養蜂産業改革へのこだわり

養蜂産業改革へのこだわり

 私がローヤルゼリーと出会ったのは、父が肝臓がんを患い、為すすべもなく死を待つだけの時でありました。余命3か月と宣告されて入退院を繰り返し、ついに昏睡状態に陥った父との最後の別れの場で、長く父と親交のあったある見舞客の一人からローヤルゼリーの話を聞かされたのです。半信半疑のなかで、何物にもすがる思いで意識の無い父にローヤルゼリーを肛門から注入してもらったところ、みるみる回復し、3か月後には退院するという劇的な生還を果たしたのでした。  この衝撃的な出来事がきっかけとなり、私はローヤルゼリーという奇跡をもたらしてくれる物質への驚きと感動、感謝を胸にローヤルゼリーを世に広める仕事を生涯の仕事と決意したのでした。

 

昭和42年に会員制販売組織「王乳愛好会」を組織し、生ローヤルゼリーの販売事業を開始しましたが、当時、私はまだ若干23歳の若さでした。その後、昭和44年には現在の「ジャパンローヤルゼリー株式会社」を設立するに至りました。  その一方で、ローヤルゼリーには父を奇跡的に回復させたような効果が、その後、なかなか確認できず、奇跡を起こさないローヤルゼリーへの疑問に鬱々たる気持ちを抱き続けた時期もありました。
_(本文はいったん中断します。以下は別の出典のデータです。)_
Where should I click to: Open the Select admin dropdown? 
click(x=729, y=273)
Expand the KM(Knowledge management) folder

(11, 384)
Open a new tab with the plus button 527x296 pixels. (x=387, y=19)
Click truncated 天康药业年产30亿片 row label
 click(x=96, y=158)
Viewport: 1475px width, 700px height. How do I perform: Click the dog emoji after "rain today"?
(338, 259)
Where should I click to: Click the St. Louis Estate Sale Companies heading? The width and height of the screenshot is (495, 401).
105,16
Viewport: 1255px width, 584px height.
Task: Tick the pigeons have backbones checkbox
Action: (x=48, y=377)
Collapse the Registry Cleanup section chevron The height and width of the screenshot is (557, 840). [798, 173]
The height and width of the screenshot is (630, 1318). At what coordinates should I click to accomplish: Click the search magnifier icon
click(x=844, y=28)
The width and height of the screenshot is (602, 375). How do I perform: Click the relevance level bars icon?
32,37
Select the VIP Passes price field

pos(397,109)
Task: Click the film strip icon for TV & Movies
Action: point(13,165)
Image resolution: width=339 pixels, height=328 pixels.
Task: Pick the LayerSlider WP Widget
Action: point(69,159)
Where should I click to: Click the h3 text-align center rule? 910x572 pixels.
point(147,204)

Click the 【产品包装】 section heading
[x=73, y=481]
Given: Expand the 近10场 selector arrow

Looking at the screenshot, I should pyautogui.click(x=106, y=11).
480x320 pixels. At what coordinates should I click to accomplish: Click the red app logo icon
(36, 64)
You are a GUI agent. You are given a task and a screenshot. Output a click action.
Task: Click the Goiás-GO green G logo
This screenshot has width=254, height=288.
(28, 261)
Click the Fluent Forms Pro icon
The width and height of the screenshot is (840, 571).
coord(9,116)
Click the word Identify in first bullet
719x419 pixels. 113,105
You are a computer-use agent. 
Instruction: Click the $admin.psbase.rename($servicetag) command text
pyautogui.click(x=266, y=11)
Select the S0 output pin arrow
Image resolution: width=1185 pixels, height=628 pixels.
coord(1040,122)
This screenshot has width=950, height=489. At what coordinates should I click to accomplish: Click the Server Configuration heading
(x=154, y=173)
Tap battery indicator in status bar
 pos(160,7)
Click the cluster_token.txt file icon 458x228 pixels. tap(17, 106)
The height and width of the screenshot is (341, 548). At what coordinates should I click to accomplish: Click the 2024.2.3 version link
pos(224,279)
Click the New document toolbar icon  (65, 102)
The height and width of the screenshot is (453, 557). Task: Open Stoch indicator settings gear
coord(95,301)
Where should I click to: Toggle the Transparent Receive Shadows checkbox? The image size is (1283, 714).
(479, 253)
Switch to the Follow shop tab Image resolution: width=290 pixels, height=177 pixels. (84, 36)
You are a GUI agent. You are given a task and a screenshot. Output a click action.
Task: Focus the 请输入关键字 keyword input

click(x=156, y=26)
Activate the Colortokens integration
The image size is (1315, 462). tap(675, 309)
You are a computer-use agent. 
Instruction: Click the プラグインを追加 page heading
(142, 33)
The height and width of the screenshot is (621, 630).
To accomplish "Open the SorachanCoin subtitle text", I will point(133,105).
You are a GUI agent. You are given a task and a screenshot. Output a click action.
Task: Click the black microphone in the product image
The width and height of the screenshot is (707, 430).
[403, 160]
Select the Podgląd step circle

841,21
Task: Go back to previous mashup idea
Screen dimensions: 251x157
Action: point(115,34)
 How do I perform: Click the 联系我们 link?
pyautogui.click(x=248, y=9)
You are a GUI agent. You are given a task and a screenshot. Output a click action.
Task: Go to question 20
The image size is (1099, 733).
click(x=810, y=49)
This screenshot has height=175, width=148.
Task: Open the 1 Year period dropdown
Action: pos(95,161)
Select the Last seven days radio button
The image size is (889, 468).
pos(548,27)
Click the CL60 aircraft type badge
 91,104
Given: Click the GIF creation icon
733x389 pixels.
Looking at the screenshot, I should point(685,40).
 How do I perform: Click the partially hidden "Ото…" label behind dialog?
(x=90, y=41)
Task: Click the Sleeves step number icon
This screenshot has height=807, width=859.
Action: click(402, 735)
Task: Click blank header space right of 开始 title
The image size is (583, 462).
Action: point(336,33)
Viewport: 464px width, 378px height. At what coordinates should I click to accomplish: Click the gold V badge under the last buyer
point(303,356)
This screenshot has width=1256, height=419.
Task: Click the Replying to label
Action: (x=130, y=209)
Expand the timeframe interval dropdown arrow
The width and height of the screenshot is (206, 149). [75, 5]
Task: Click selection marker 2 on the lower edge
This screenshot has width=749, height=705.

販売事業が厳しい局面を迎えることも多かったのですが、そんな時でも、ローヤルゼリーのお蔭で元気を回復した父の姿が脳裏から消えることはありませんでした。このような経験を通して、ローヤルゼリーには品質に大きなバラつきがあり、その背景には近代養蜂が抱える深刻な問題がつきまとっていることに気づきかされました。これまでは、他の養蜂家が生産したローヤルゼリーをそのまま販売するだけでしたが、以来、自ら高品質のローヤルゼリーを生産することに挑戦することにしました。安全で高品質なローヤルゼリーを生産するための自然養蜂へのこだわりと、そのようにして生産されたローヤルゼリーの機能性を科学的検証する試みが、ここから始まったという事が出来ます。